Using model simulations from the IPCC archive, Lorenz and DeWeaver demonstrated a close association between the radiatively forced rise in tropopause height due to global warming and the concurrent poleward shift of the surface westerlies. This association was reproduced in a simple "dry GCM" in which tropopause height could be externally controlled. The association is of interest for the simulation of surface westerlies because most climate models have a cold bias at the polar tropopause, which is equivalent to a high bias in tropopause height. Thus, we speculate that correcting the cold polar tropopause bias should result in a (possibly undesirable) southward shift of the surface westerlies.
Since its introduction in atmospheric science, the ensemble Kalman filter (EnKF) has typically been employed as a state estimation tool for data assimilation.

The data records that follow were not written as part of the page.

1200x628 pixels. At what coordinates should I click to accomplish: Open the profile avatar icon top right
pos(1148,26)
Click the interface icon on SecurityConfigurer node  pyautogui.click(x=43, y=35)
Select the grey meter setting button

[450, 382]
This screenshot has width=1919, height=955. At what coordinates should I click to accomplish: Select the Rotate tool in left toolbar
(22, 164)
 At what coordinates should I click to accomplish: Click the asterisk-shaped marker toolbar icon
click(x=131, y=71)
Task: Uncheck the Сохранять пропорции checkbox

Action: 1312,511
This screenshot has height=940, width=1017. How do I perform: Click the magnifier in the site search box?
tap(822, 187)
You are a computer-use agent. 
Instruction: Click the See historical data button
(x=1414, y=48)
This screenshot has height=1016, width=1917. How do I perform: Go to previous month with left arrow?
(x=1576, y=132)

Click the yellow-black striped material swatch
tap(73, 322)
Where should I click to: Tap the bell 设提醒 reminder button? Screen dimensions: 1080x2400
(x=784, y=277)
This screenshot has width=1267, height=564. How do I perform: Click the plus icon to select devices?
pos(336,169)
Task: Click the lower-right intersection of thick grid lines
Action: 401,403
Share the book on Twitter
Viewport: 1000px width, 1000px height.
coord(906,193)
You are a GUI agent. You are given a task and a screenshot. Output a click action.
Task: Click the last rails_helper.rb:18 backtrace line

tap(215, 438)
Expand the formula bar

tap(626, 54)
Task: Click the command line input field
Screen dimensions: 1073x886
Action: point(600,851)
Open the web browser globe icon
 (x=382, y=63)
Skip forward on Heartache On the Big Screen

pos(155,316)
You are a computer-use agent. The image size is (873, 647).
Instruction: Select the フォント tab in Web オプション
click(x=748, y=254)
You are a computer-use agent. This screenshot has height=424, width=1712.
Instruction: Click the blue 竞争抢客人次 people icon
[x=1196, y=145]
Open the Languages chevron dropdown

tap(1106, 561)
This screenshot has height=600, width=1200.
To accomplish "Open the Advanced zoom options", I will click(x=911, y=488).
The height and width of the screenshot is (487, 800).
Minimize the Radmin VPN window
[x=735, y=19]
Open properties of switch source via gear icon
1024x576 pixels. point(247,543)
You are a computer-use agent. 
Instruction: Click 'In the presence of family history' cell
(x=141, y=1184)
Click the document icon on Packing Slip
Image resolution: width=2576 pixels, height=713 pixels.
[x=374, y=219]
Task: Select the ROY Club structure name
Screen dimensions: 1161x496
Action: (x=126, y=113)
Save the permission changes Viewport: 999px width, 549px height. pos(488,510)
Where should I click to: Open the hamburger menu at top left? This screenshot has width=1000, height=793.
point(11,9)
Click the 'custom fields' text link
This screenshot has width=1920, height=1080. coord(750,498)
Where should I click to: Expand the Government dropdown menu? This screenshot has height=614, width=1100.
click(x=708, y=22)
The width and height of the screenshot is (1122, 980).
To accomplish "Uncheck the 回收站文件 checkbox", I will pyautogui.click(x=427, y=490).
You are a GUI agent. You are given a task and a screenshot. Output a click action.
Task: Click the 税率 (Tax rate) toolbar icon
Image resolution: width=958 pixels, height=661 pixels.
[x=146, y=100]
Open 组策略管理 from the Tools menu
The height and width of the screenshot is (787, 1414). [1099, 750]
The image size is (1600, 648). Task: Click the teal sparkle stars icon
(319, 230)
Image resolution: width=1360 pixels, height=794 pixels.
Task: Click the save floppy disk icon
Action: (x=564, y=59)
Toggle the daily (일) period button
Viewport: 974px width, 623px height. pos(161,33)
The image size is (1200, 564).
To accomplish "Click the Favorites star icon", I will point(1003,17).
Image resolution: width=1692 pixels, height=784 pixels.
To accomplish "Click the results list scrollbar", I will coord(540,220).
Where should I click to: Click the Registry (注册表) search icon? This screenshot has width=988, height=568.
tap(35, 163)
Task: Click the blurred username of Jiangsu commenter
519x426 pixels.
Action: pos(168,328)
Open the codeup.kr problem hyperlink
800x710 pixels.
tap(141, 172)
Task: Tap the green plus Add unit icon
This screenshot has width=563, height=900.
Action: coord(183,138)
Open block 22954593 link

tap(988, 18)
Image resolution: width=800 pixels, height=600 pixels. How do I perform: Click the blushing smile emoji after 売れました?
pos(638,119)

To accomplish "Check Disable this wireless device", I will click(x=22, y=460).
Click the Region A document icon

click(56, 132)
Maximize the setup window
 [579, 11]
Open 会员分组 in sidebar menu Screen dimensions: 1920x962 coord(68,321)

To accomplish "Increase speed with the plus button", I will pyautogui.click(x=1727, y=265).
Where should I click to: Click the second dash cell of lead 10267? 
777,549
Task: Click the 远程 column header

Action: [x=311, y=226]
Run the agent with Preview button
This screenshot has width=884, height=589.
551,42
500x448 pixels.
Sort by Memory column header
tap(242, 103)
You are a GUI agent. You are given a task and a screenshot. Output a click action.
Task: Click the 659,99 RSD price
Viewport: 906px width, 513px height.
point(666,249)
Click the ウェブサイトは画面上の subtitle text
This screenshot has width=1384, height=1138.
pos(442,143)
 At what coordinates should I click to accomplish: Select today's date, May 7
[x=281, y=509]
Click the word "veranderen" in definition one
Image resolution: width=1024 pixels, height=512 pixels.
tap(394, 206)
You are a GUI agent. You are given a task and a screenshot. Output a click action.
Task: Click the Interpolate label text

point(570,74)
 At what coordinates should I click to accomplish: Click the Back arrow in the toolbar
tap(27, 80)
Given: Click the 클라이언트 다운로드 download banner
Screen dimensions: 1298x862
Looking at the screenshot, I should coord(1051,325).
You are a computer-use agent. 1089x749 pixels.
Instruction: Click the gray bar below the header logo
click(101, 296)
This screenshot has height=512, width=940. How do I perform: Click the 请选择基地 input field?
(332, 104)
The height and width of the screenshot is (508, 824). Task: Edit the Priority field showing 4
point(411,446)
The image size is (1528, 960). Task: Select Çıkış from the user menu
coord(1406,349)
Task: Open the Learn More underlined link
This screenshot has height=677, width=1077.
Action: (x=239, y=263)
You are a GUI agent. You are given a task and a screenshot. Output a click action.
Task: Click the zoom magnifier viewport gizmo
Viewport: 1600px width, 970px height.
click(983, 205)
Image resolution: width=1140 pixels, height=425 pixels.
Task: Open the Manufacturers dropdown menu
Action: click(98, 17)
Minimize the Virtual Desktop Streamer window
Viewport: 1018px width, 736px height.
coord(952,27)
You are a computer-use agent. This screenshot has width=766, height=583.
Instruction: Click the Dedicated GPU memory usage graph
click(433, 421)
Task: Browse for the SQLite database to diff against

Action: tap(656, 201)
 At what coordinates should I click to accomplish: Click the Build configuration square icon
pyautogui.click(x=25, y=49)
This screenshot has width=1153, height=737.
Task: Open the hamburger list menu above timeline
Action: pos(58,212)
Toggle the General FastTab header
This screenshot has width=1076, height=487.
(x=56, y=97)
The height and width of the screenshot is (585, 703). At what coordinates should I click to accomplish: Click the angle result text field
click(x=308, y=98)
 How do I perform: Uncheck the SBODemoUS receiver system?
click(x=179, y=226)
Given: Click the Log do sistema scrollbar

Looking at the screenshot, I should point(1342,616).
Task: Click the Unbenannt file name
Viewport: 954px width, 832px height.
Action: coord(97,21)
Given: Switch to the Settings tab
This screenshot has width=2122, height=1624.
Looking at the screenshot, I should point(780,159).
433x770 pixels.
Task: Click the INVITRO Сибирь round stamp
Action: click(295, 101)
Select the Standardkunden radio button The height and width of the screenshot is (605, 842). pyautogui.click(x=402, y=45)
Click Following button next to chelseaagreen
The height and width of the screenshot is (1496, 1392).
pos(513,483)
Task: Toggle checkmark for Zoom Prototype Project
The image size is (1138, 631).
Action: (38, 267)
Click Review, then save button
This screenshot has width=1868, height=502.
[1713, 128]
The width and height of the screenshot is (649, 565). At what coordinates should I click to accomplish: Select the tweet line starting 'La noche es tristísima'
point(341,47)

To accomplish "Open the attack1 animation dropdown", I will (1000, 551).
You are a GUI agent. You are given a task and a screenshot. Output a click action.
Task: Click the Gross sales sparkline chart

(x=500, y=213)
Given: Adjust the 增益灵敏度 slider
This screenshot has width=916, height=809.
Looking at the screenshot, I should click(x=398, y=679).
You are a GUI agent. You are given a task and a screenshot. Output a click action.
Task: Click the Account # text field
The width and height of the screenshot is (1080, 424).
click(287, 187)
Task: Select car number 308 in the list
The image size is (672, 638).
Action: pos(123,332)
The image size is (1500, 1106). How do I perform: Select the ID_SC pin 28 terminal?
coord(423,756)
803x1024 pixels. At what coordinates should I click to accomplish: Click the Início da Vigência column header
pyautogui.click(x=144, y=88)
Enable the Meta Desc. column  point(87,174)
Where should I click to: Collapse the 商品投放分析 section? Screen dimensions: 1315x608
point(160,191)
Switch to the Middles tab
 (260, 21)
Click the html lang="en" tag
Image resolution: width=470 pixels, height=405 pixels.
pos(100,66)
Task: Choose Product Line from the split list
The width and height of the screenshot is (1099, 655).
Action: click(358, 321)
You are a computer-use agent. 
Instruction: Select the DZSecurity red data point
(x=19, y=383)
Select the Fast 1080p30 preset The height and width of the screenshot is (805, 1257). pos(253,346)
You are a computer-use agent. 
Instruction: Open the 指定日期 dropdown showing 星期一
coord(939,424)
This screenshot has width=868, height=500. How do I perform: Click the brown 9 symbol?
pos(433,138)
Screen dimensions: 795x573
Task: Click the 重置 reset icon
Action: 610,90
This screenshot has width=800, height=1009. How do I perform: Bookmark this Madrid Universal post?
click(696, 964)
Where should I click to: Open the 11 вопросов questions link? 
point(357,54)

Here we use the EnKF of the NCAR Data Assimilation Research Testbed (DART) to selectively correct the cold polar tropopause bias in the NCAR Community Atmosphere Model(CAM), for the purpose of identifying, quantifying, and analyzing the impacts of the bias.
We first identify the cold polar tropopause bias through inspection of the zonal mean temperature shift that occurs at each assimilation step. By selectively assimilating only observations poleward of 66N, and between 300 and 150mb, this bias is eliminated. Through evaluation of statistical relationships found in the ensemble, we find that the direct impact of assimilating polar tropopause observations to be localized near the region of the observations. However, the resulting zonal mean circulation throughout the northern hemisphere has also been influenced by the assimilation through secondary effects. The consequences of this influence include equatorward shifts in the extratropical surface westerlies and midlatitude jet, as well as reduced model bias in the zonal mean wind field throughout the hemisphere. These results are broadly consistent with the association between jet location and tropopause height found in the IPCC simulations.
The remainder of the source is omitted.